# Cheese Boards



## Salty dog (Jul 22, 2013)

Found these at a car show in the boonies. He said he makes them from scrap. 
Perfect for our "cheese board".


----------



## Salty dog (Jul 22, 2013)




----------



## CanadianMan (Jul 22, 2013)

Those are really nice, good presentation for a cheese board


----------



## Zwiefel (Jul 22, 2013)

nice score Salty!


----------



## Salty dog (Jul 22, 2013)

where is this thread?


----------



## Crothcipt (Jul 22, 2013)

What's cooking....

Good score


----------



## Salty dog (Jul 22, 2013)

ok, thx


----------



## AFKitchenknivesguy (Jul 23, 2013)

I like, especially if you got them at a good deal.


----------



## Salty dog (Jul 23, 2013)

$55.00 for the three.


----------



## Mrmnms (Jul 23, 2013)

Very cool, rip deal


----------



## ptolemy (Jul 24, 2013)

Oh, they look great.


----------



## EdipisReks (Jul 25, 2013)

Nice looking boards!


----------



## mzer (Jul 25, 2013)

Don't like them. I would not be happy being served cheese on these and would prefer a plate or a simple, rustic wooden board like this.
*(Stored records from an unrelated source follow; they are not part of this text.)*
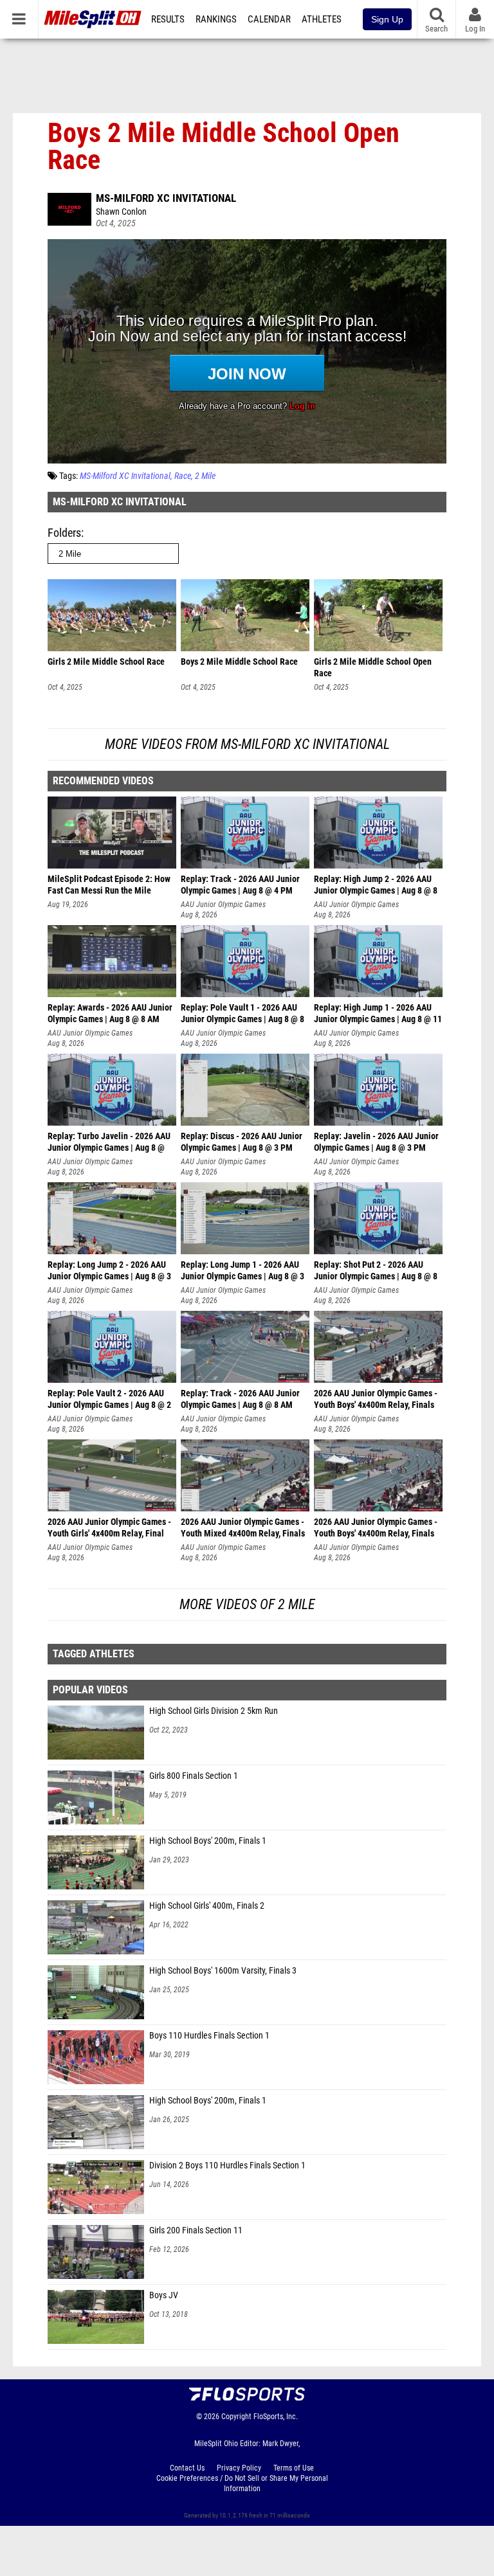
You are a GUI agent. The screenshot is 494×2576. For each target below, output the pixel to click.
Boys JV (163, 2295)
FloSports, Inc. (275, 2416)
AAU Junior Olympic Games (223, 904)
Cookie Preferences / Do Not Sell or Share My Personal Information (242, 2483)
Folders (64, 532)
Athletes (322, 19)
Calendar (269, 19)
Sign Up (387, 19)
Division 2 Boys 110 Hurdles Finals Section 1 (227, 2165)
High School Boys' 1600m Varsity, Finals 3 (223, 1970)
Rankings (216, 19)
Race (182, 476)
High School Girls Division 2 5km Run (213, 1711)
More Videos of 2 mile (247, 1604)
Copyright (236, 2416)
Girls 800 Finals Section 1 (193, 1775)
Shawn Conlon (121, 211)
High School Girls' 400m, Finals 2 (206, 1905)
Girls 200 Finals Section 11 (195, 2230)
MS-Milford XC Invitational (166, 198)
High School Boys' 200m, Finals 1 (207, 1840)
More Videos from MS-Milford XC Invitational (247, 744)
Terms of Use (293, 2467)
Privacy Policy (239, 2467)
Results (168, 19)
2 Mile (205, 476)
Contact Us (187, 2467)
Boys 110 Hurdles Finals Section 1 (209, 2035)
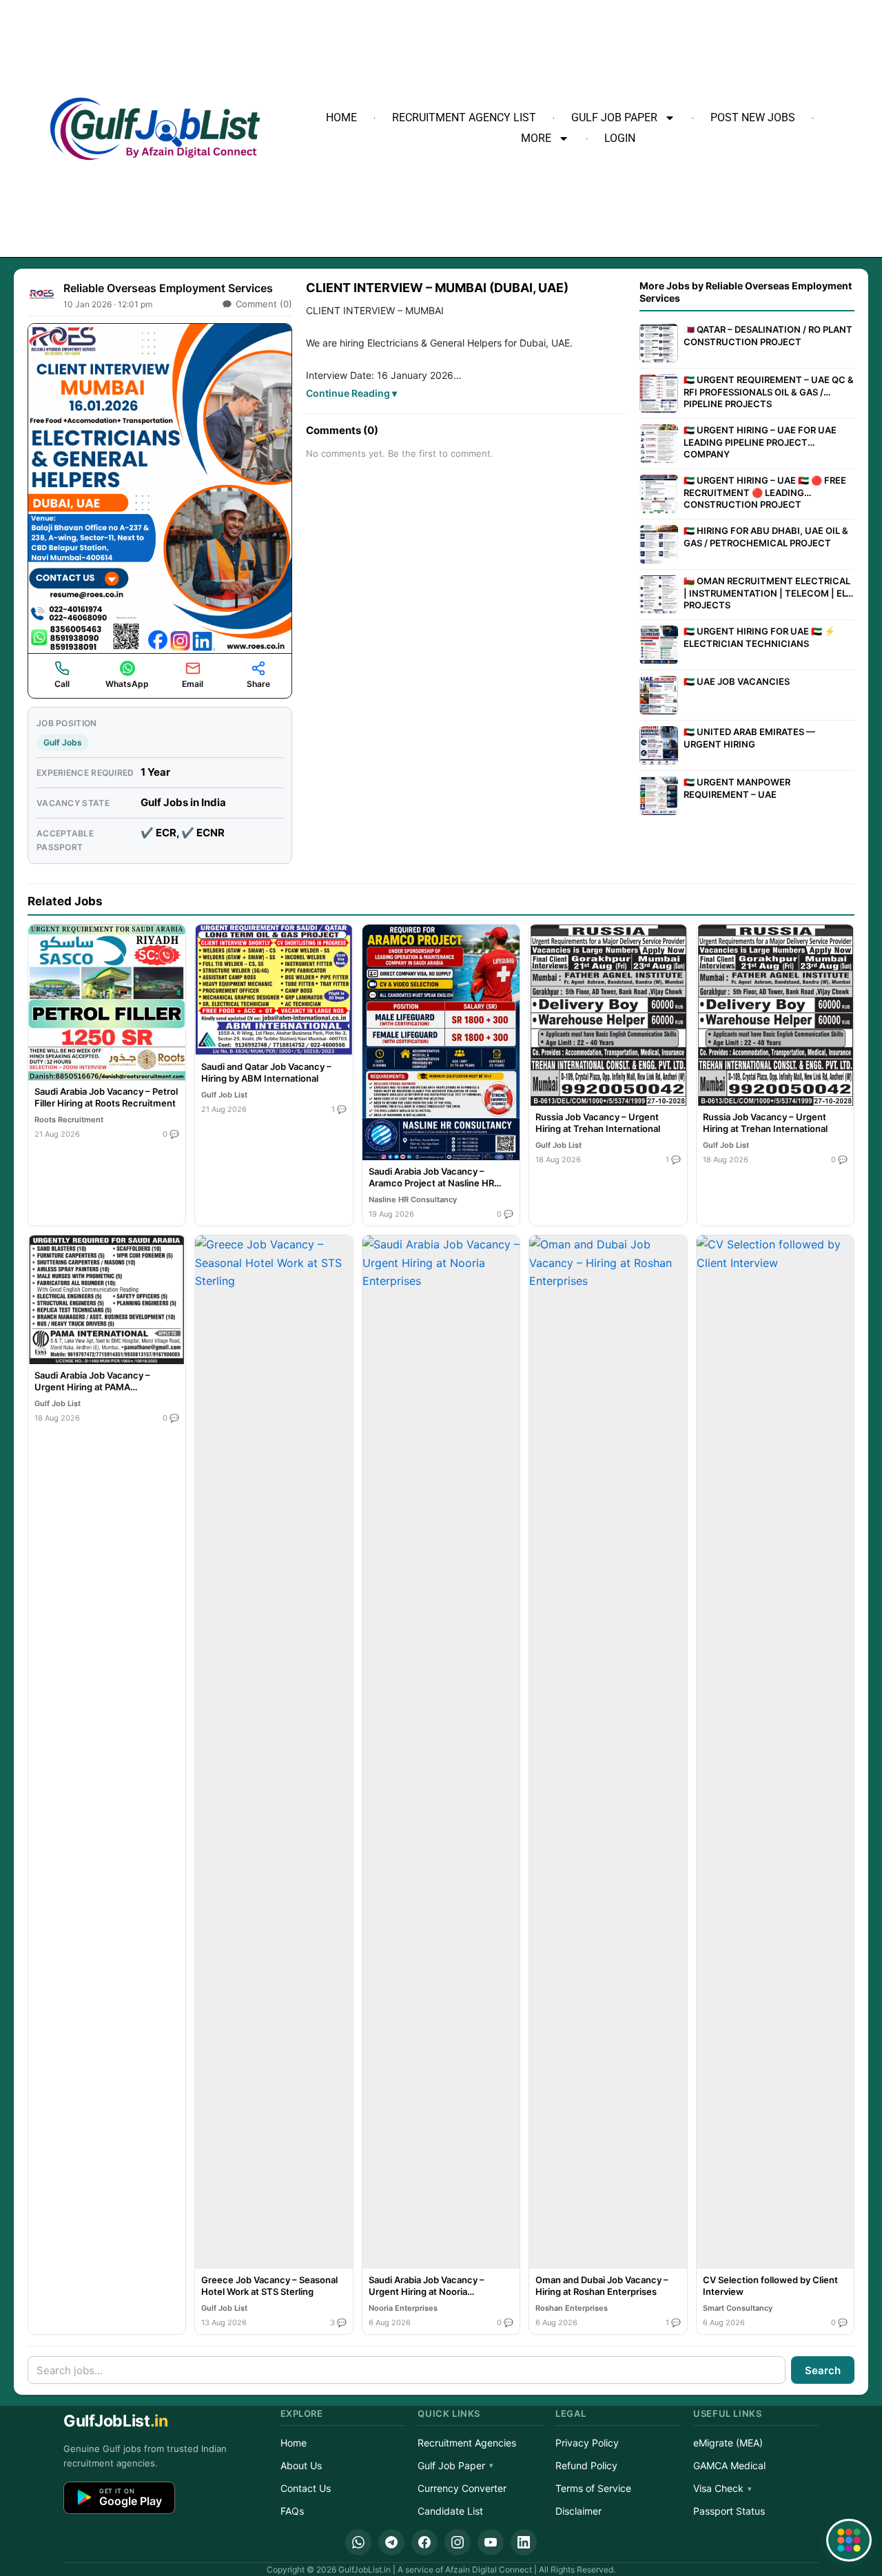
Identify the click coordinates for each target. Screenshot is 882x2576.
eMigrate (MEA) (728, 2443)
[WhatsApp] (358, 2542)
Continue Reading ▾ (351, 393)
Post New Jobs (752, 117)
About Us (301, 2465)
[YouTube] (491, 2542)
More (536, 138)
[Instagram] (457, 2542)
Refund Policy (586, 2465)
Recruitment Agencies (467, 2443)
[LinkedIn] (524, 2542)
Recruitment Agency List (464, 117)
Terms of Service (593, 2488)
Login (619, 138)
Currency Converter (462, 2488)
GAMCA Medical (729, 2465)
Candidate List (450, 2511)
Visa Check (718, 2488)
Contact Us (305, 2488)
Just my .02 as a customer.


----------



## EdipisReks (Jul 25, 2013)

mzer said:


> Don't like them. I would not be happy being served cheese on these and would prefer a plate or a simple, rustic wooden board like this.
> 
> 
> 
> ...



yeah, I'm sure camembert and morbier would taste terrible off of them. :eyebrow:


----------



## 77kath (Jul 25, 2013)

I like cheese served on almost anything. These anythings are better than most.


----------



## Crothcipt (Jul 25, 2013)

mzer said:


> Don't like them. I would not be happy being served cheese on these and would prefer a plate or a simple, rustic wooden board like this.
> 
> 
> 
> ...



That board is huge. What would you want off that? A whole wheel? I don't know if your joking or serious.


----------



## mzer (Jul 25, 2013)

Crothcipt said:


> That board is huge. What would you want off that? A whole wheel? I don't know if your joking or serious.



I was talking about the style, not the size. I didn't realize that criticism wasn't tolerated on this board, but those boards are ugly and I don't like them.


----------